O deputado Jean Wyllys utilizou as redes sociais para desabafar. Ele admitiu ter dado uma cusparada em Bolsonaro e disse que faria de novo, se necessário fosse.
“Depois de anunciar o meu voto NÃO ao golpe de estado de Cunha, Temer e a oposição de direita, o deputado fascista viúva da ditadura me insultou, gritando “veado”, “queima-rosca”, “boiola” e outras ofensas homofóbicas e tentou agarrar meu braço violentamente na saída. Eu reagi cuspindo no fascista. Não vou negar e nem me envergonhar disso”, disse Jean Wyllys.
Além das ofensas que Jean diz ter sofrido (Bolsonaro nega), o deputado considerou inaceitável a exaltação ao torturador Carlos Alberto Brilhante Ustra, coronel do Exército responsável por um sem-número de crimes cometidos durante a ditadura militar.
“É o mínimo que merece um deputado que ‘dedica’ seu voto a favor do golpe ao torturador Carlos Alberto Brilhante Ustra, ex-chefe do DOI-CODI do II Exército durante a ditadura militar. Não vou me calar e nem vou permitir que esse canalha fascista, machista, homofóbico e golpista me agrida ou me ameace”, disse Jean.
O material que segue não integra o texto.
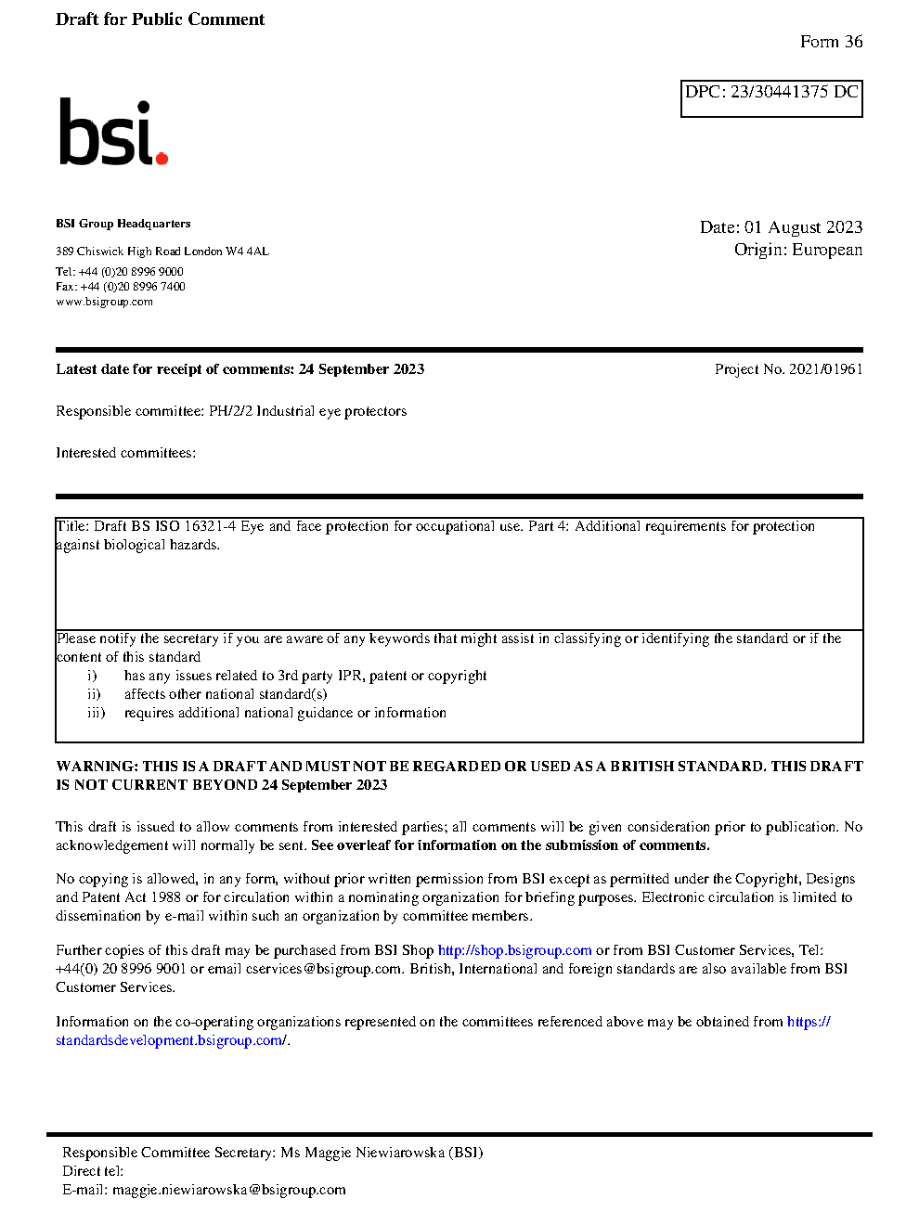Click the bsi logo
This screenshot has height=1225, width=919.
[x=112, y=133]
Um dos deputados mais combativos em favor das liberdades individuais e dos direitos das comunidades LGBT, Jean Wyllys disse ainda que Bolsonaro “cospe diariamente” nos direitos de lésbicas, gays, bissexuais e transexuais.
“Ele cospe diariamente na democracia. Ele usa a violência física contra seus colegas na Câmara, chamou uma deputada de vagabunda e ameaçou estuprá-la. Ele cospe o tempo todo nos direitos humanos, na liberdade e na dignidade de milhões de pessoas. Eu não saí do armário para o orgulho para ficar quieto ou com medo desse canalha”, completou Wyllys.
?Marido 'exemplar' é preso em MG
Um dia após o circo dos horrores em que se transformou a votação do impeachment na Câmara dos Deputados, uma notícia tomou conta do noticiário e das redes sociais, resumindo bem o tom hipócrita do dia anterior, onde deputados com extensa ficha suja faziam discursos moralistas, contra a corrupção, como se suas práticas fossem pautadas pela ética.
Foi o caso da deputada Raquel Muniz (PSD-MG), que durante a votação justificou o voto pela saída da presidente Dilma dizendo que o marido era um exemplo para o país, e que o “Brasil tem jeito” se for administrado por políticos como ele.
O marido da deputada é Ruy Adriano Borges Muniz, prefeito de Montes Claros (MG). Curiosamente, poucas horas após o discurso de sua esposa que exaltava sua honestidade, Ruy Muniz foi preso pela Polícia Federal por práticas completamente opostas às ouvidas no plenário.
O prefeito é acusado de usar de meios fraudulentos para tentar sabotar o funcionamento dos hospitais públicos de sua cidade em favor do Hospital das Clínicas Mario Ribeiro da Silveira que, segundo a PF, pertence ao prefeito.
Ruy Muniz deve responder pelos crimes de falsidade ideológica, dispensa indevida de licitação, estelionato, prevaricação e peculato — desvio de dinheiro. Se condenado, pode pegar mais de 30 anos de prisão. A assessoria da prefeitura informou que “recebeu com serenidade a decisão da Justiça em prender o prefeito Ruy Muniz” e que ação foi motivada por “perseguição política”.